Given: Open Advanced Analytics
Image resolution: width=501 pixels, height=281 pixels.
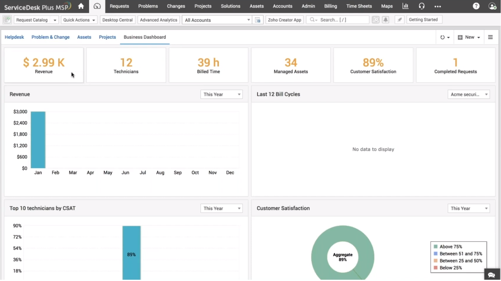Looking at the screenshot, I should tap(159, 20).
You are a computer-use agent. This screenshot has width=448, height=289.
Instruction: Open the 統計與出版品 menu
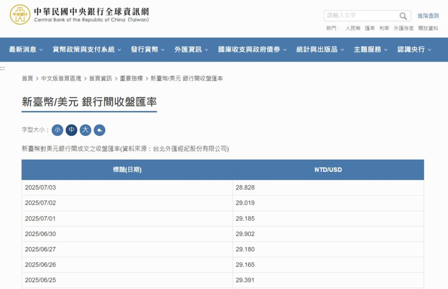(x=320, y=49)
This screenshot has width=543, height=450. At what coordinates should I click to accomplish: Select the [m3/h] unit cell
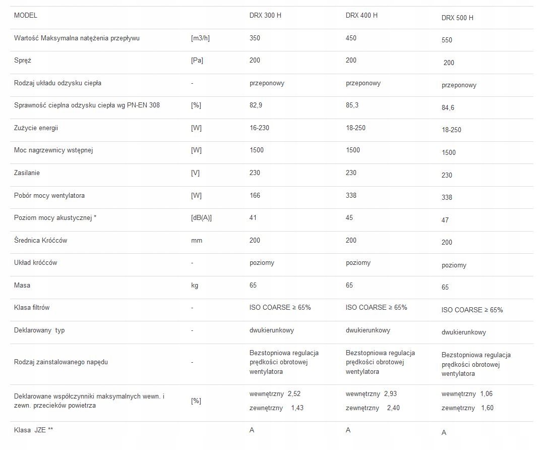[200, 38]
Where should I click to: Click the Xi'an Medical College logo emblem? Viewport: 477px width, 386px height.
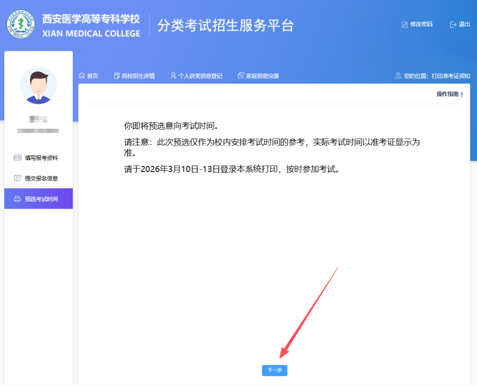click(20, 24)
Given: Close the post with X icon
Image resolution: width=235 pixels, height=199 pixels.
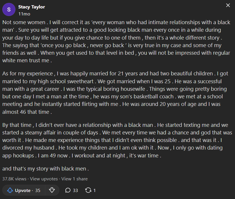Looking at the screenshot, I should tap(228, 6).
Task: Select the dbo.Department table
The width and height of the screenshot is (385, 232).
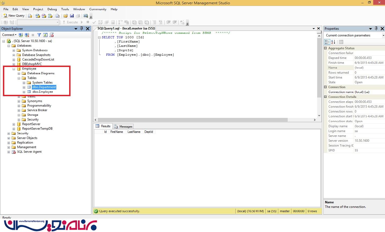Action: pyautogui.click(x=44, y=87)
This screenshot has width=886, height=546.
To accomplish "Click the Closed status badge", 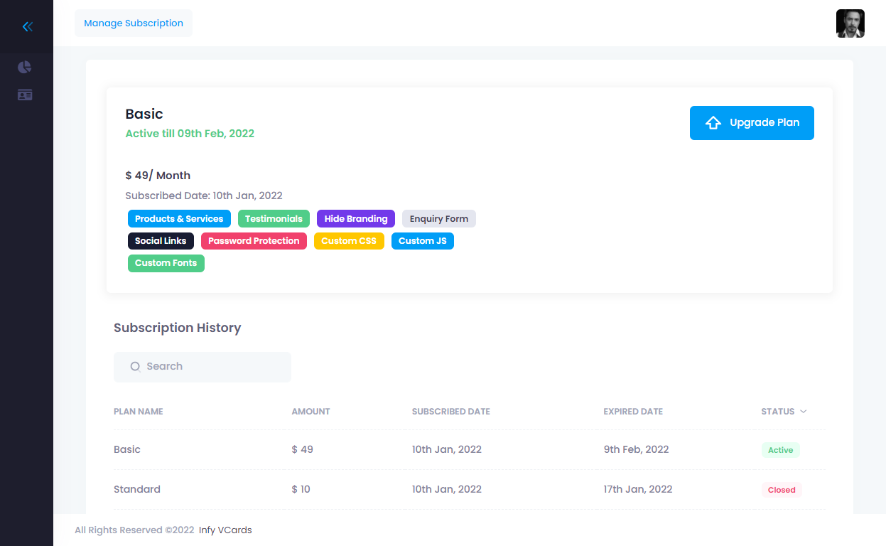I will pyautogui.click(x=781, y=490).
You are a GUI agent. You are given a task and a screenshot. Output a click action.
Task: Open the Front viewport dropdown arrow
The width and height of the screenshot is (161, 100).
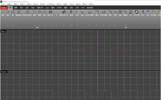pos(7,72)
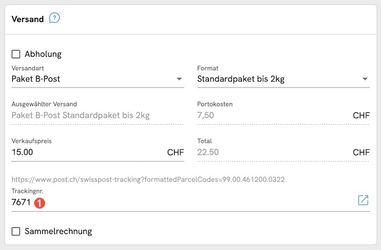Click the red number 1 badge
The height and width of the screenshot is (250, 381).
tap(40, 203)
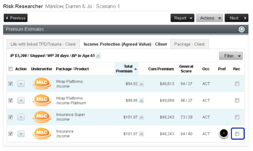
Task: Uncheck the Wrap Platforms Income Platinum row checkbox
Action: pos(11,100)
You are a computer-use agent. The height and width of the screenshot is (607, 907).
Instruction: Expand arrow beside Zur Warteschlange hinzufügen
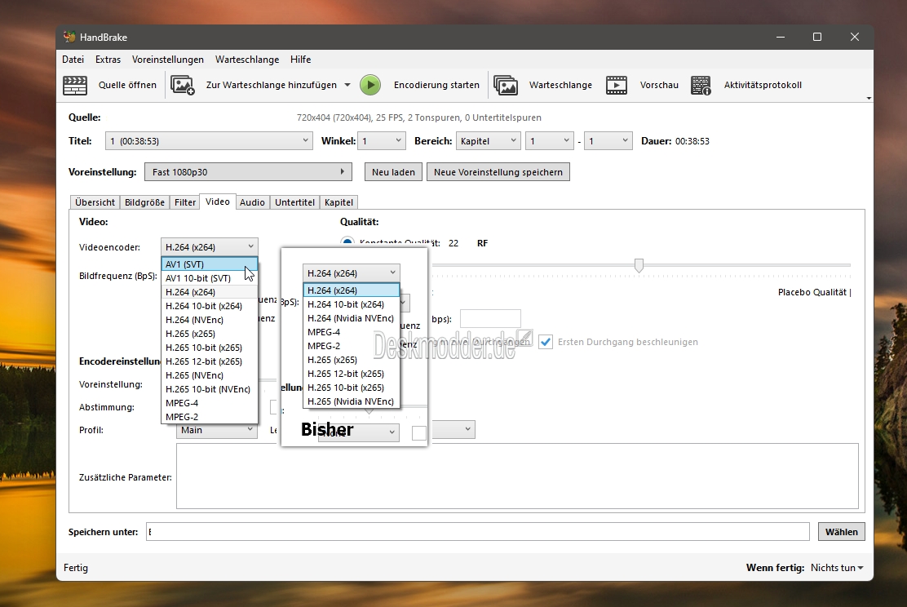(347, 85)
——
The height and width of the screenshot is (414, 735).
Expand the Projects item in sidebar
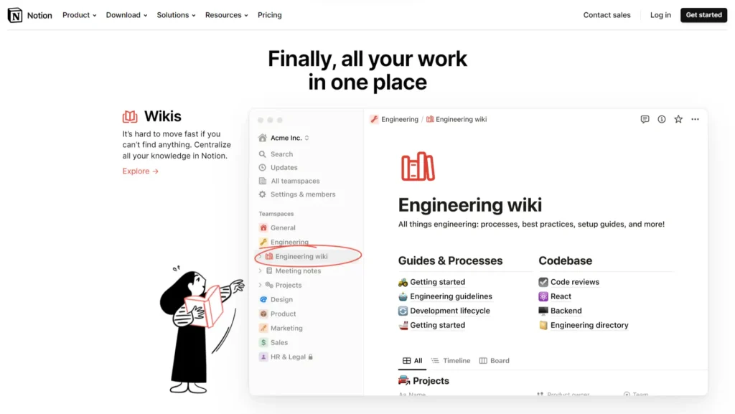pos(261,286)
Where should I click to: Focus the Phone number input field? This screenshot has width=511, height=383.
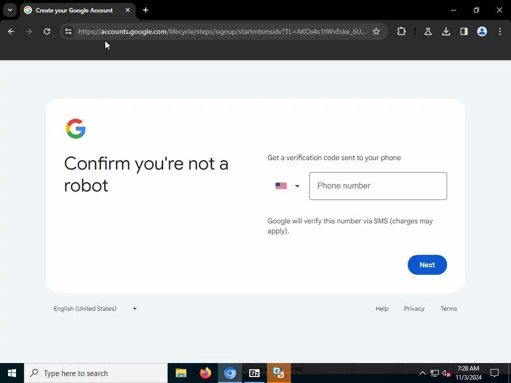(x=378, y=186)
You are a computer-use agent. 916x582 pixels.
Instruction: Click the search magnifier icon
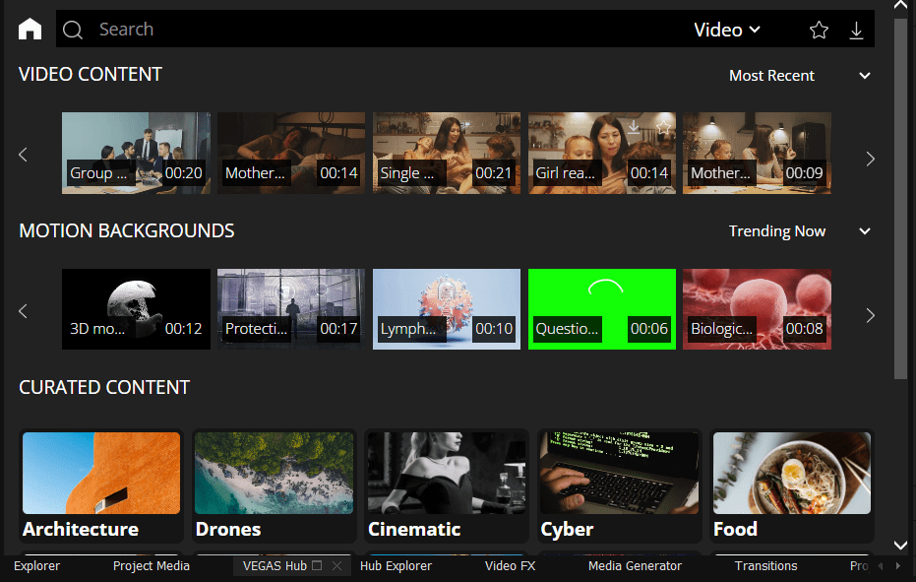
——
§ **Task directions**
Filter the entries above down to the lines containing the word "icon".

§ **Your response**
Given: Close the post with X icon
Instruction: Click the search magnifier icon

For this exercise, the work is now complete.